ICSE Class 10 Mathematics • Chapter 06
Statement: When a polynomial $p(x)$ is divided by $(x - a)$, the remainder is $p(a)$.
Remainder = p(a)
Example 1: Find remainder when $p(x) = x^3 - 2x^2 + 3x - 1$ is divided by $(x - 2)$.
Remainder = $p(2) = 8 - 8 + 6 - 1 = 5$
Statement: $(x - a)$ is a factor of $p(x)$ if and only if $p(a) = 0$
In other words, if $p(a) = 0$, then $a$ is a zero/root of $p(x)$.

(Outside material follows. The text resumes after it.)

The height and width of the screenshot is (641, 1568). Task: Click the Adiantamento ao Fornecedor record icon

To check if (x - a) is a factor: Simply calculate p(a). If p(a) = 0, it's a factor!
Example 2: Show that $(x - 1)$ is a factor of $x^3 - 6x^2 + 11x - 6$.
$p(1) = 1 - 6 + 11 - 6 = 0$ → Yes, $(x-1)$ is a factor ✓
Example 3: Factorise $x^3 - 6x^2 + 11x - 6$
Step 1: Try x = 1: $p(1) = 1 - 6 + 11 - 6 = 0$ ✓
So $(x - 1)$ is a factor
Step 2: Divide by $(x - 1)$:
$x^3 - 6x^2 + 11x - 6 = (x - 1)(x^2 - 5x + 6)$
Step 3: Factorise quadratic:
$x^2 - 5x + 6 = (x - 2)(x - 3)$
Answer: $(x - 1)(x - 2)(x - 3)$
Given: $(x - a)$ is a factor of polynomial $p(x)$
Use: $p(a) = 0$ to find unknown constants
Example 4: If $(x + 1)$ is a factor of $x^3 + ax^2 - x + 2$, find $a$.

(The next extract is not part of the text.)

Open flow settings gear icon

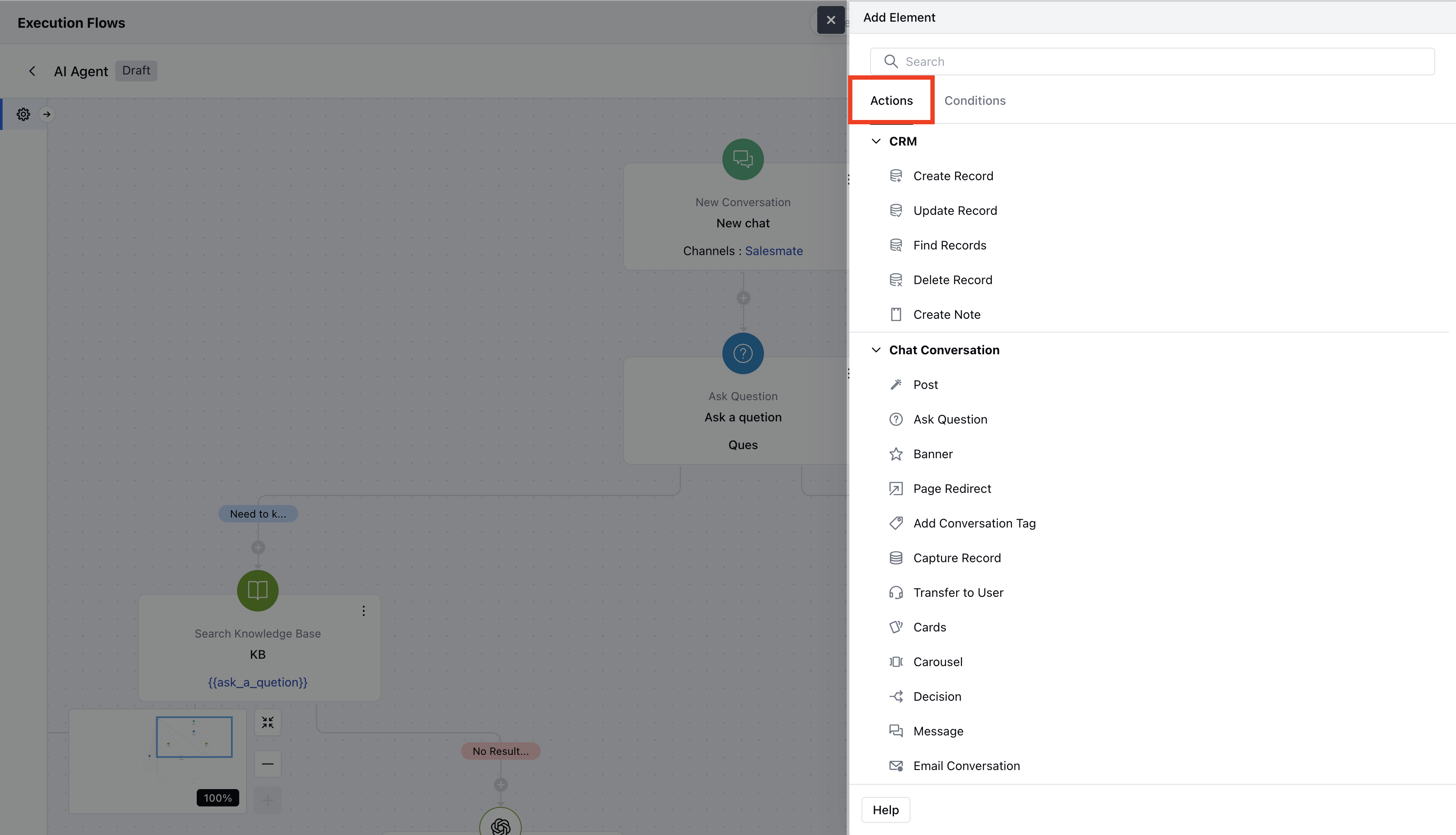tap(23, 114)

Since $(x + 1)$ is a factor, $p(-1) = 0$
$(-1)^3 + a(-1)^2 - (-1) + 2 = 0$
$-1 + a + 1 + 2 = 0$
$a + 2 = 0$
$a = -2$
| Identity | Factorised Form |
|---|---|
| $a^3 + b^3$ | $(a + b)(a^2 - ab + b^2)$ |
| $a^3 - b^3$ | $(a - b)(a^2 + ab + b^2)$ |
| $a^3 + b^3 + c^3 - 3abc$ | $(a + b + c)(a^2 + b^2 + c^2 - ab - bc - ca)$ |
Special Case: If $a + b + c = 0$, then $a^3 + b^3 + c^3 = 3abc$
Example 5: Factorise $8x^3 + 27$
$= (2x)^3 + (3)^3$
$= (2x + 3)((2x)^2 - (2x)(3) + 3^2)$
$= (2x + 3)(4x^2 - 6x + 9)$
| Theorem | Application |
|---|---|
| Remainder Theorem | $p(x) ÷ (x-a)$ → Remainder = $p(a)$ |
| Factor Theorem | If $p(a) = 0$, then $(x-a)$ is a factor |
| Sum of Cubes | $a^3 + b^3 = (a+b)(a^2-ab+b^2)$ |
| Diff of Cubes | $a^3 - b^3 = (a-b)(a^2+ab+b^2)$ |
BOARD Using Factor Theorem, factorise: $x^3 + x^2 - 4x - 4$
BOARD Find values of a and b if $(x - 1)$ and $(x - 2)$ are factors of $x^3 + ax^2 + bx + 6$.